-- Start of Records provided --

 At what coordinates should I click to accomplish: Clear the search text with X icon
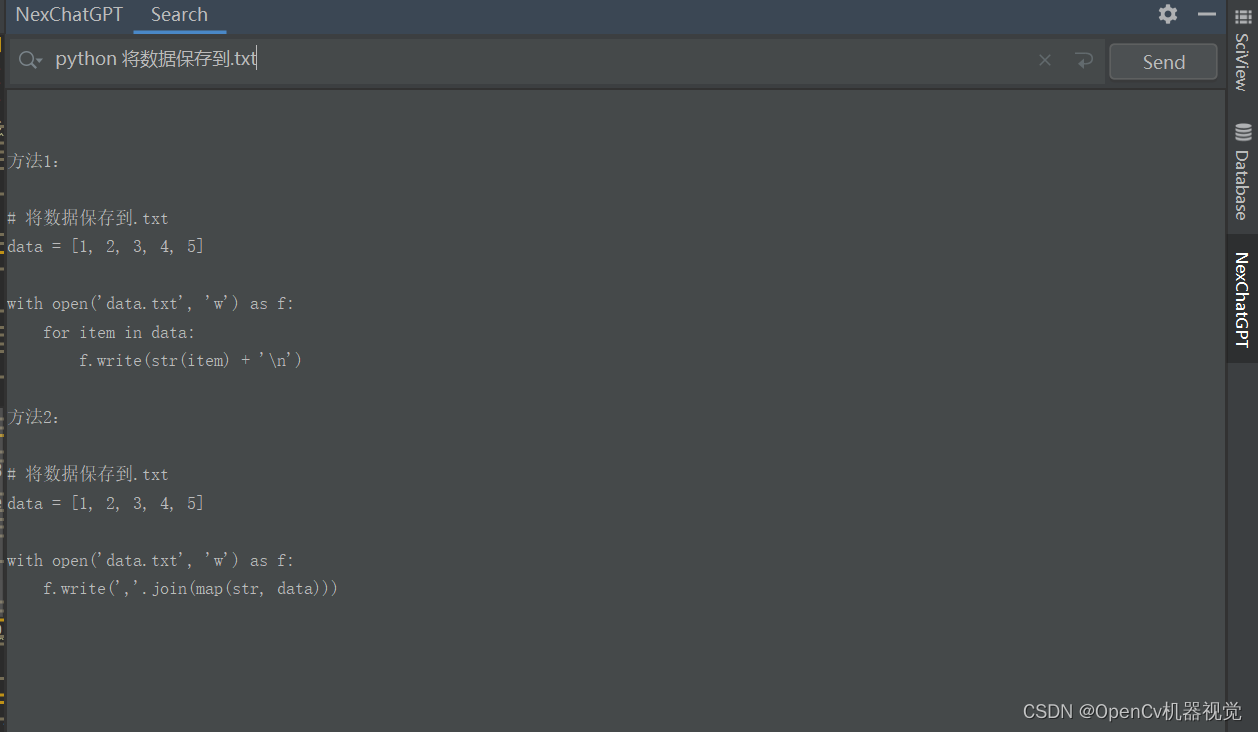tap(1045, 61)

-- End of Records provided --
-- Start of Records provided --

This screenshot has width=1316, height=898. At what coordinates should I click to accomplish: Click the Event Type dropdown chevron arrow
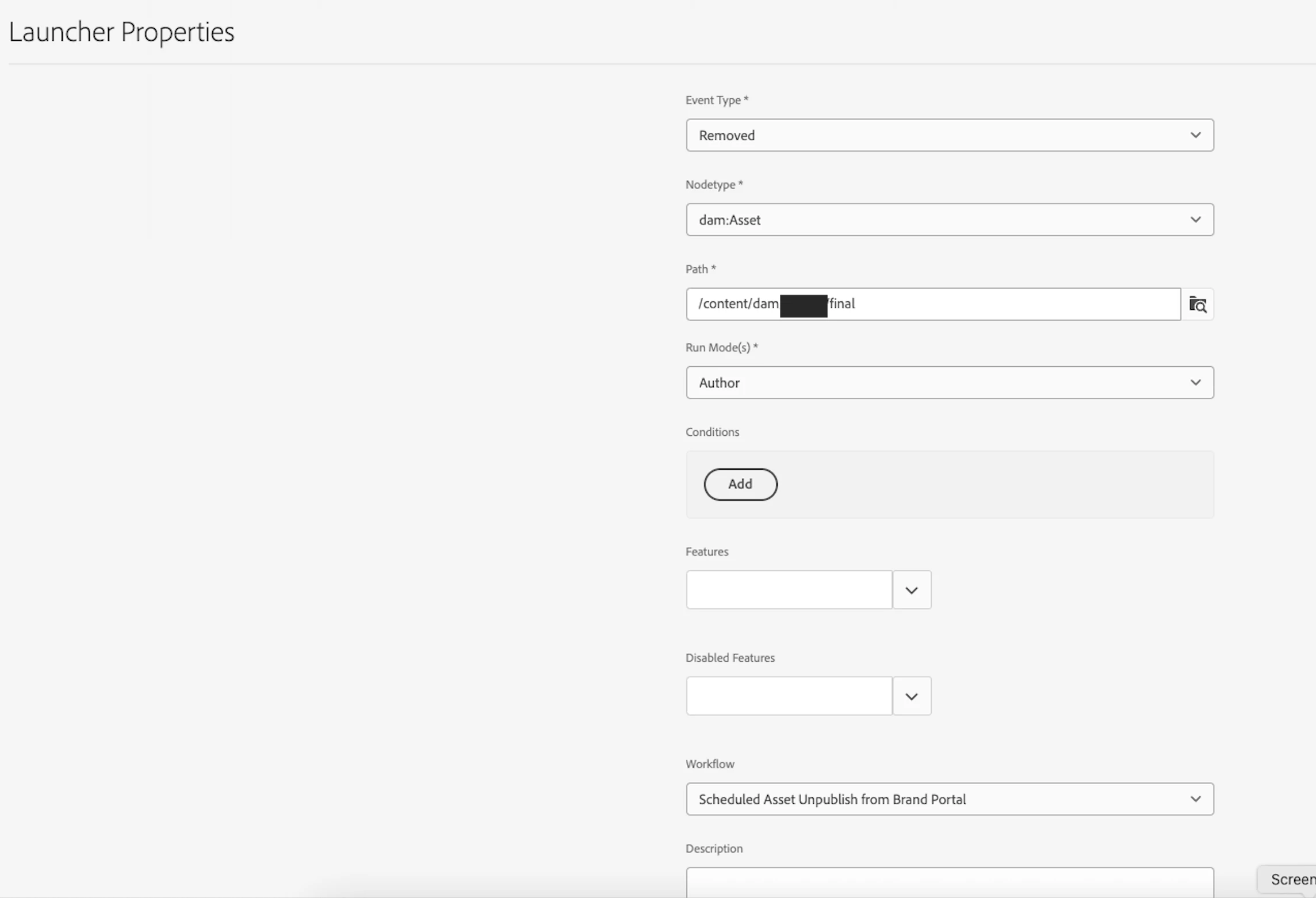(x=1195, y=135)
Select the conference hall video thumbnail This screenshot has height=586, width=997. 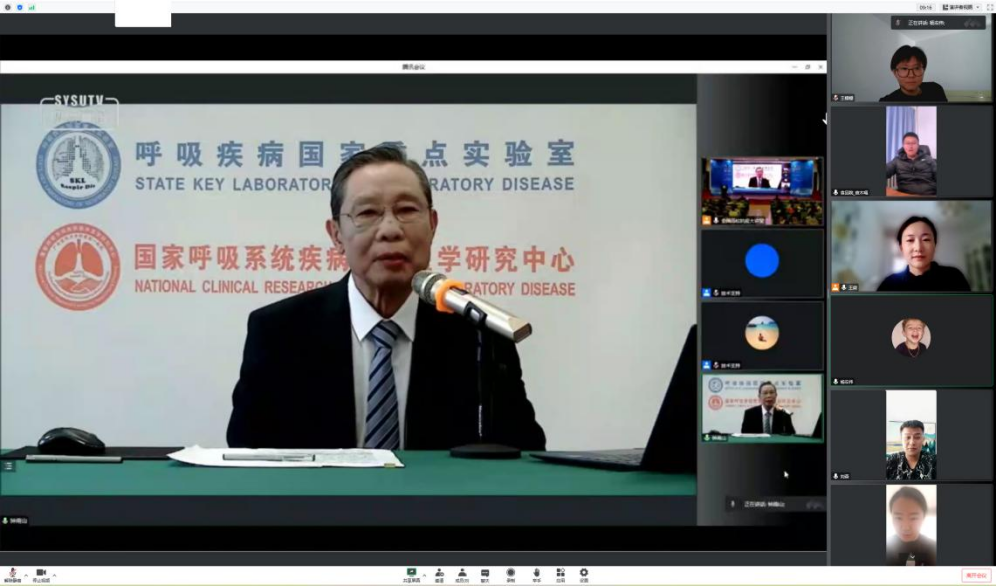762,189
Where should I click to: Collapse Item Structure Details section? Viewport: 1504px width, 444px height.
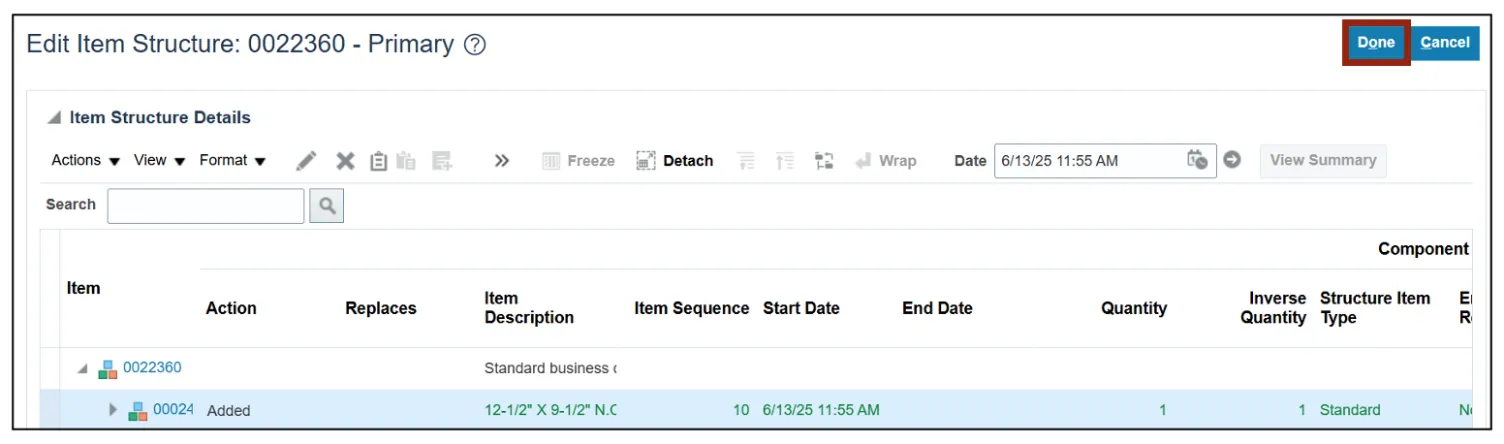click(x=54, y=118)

-- End of Records provided --
-- Start of Records provided --

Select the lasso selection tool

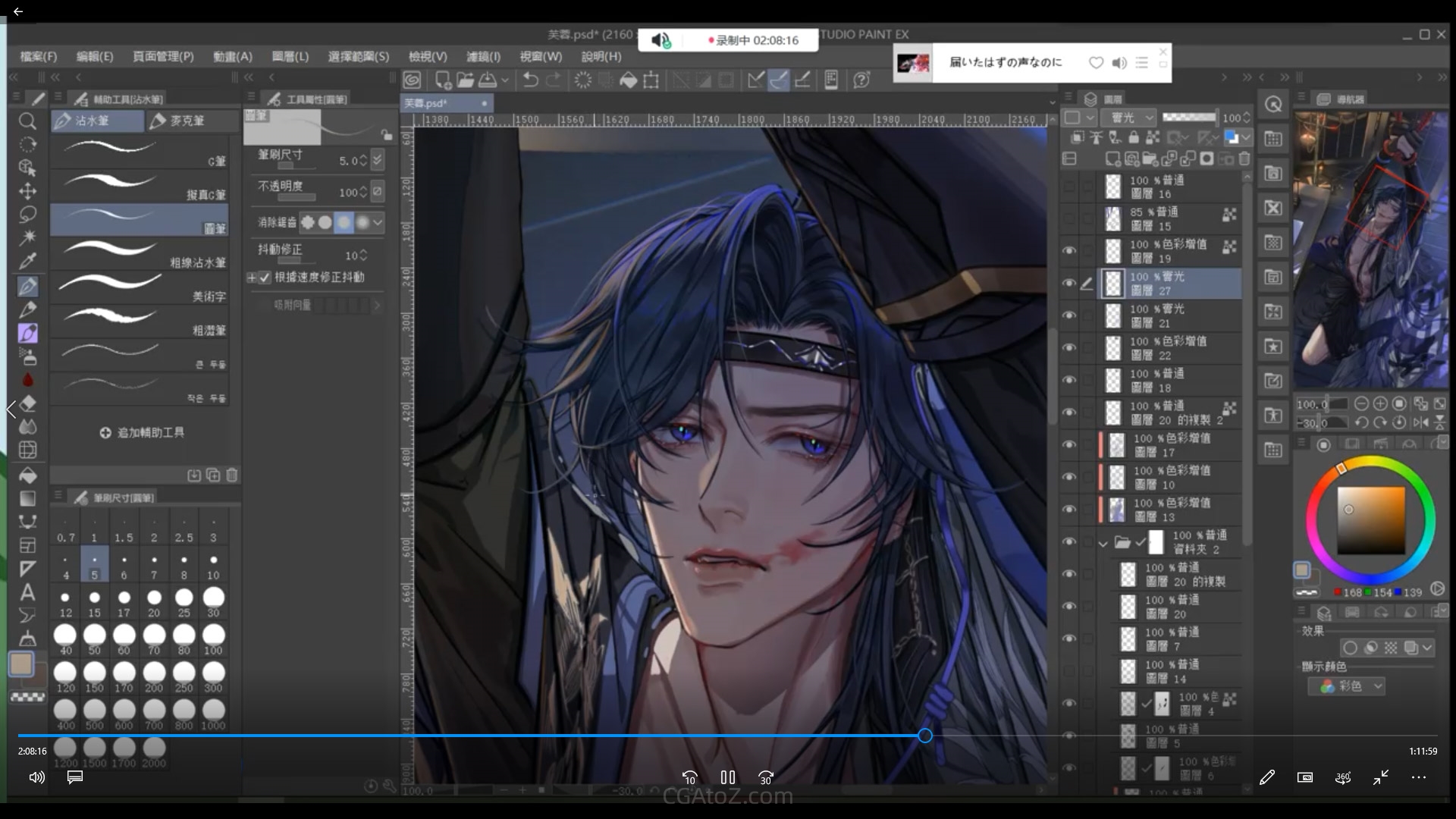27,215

-- End of Records provided --

What to work on | Copy the records word for word, starting at the line that has "Where should I" and stopping after the line that has "click(x=54, y=118)". Leave the pictures out.

Full solution |
Where should I click to: Collapse Item Structure Details section? Viewport: 1504px width, 444px height.
click(x=54, y=118)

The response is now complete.